▶ [Material supplied]:

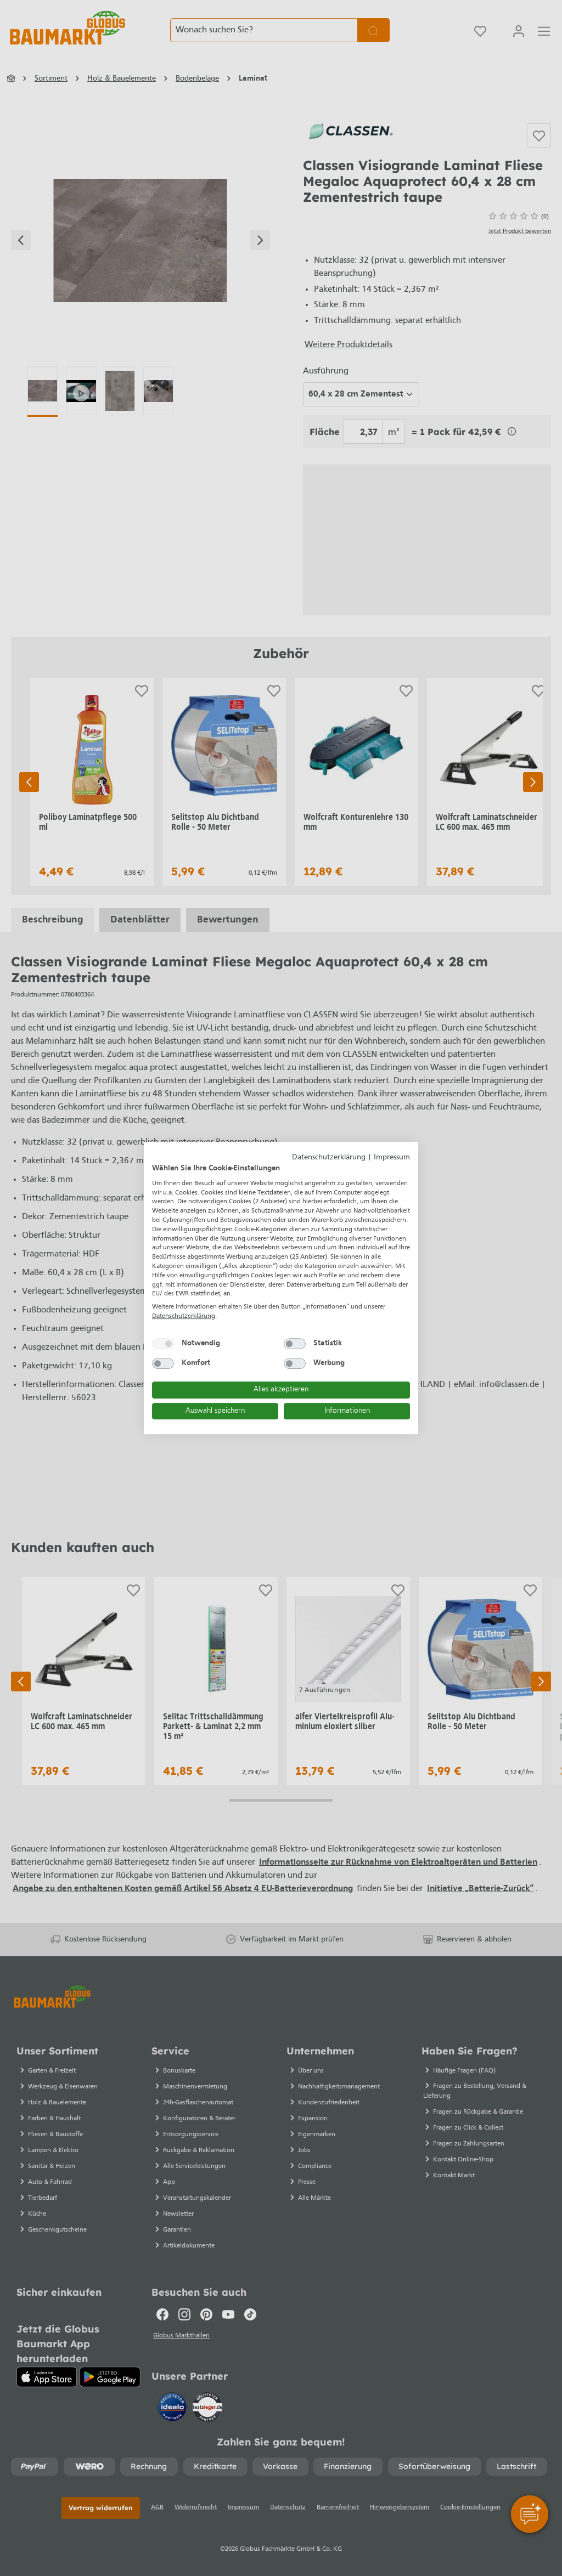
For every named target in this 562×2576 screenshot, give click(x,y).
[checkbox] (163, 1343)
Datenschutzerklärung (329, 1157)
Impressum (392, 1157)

---

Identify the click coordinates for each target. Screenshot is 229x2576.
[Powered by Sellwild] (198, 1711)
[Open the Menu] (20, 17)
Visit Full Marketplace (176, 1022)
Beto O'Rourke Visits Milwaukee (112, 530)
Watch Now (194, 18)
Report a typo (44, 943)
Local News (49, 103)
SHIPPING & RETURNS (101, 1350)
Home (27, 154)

...

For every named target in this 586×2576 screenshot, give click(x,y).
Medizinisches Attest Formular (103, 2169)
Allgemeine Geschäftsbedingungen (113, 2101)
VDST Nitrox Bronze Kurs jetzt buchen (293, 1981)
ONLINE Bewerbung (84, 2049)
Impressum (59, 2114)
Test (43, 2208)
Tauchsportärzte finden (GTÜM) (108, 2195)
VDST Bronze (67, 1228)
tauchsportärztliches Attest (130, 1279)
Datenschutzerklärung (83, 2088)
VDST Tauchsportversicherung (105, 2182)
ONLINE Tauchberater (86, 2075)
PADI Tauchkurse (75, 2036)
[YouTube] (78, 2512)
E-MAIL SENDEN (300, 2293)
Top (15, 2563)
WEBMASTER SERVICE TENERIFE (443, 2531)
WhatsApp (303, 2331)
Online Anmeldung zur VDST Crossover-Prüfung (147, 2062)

▶ [Instructions for the task]:
Work out how many lines in the material contain the string "every", then write that number and nothing more.

▶ [Answer section]:
2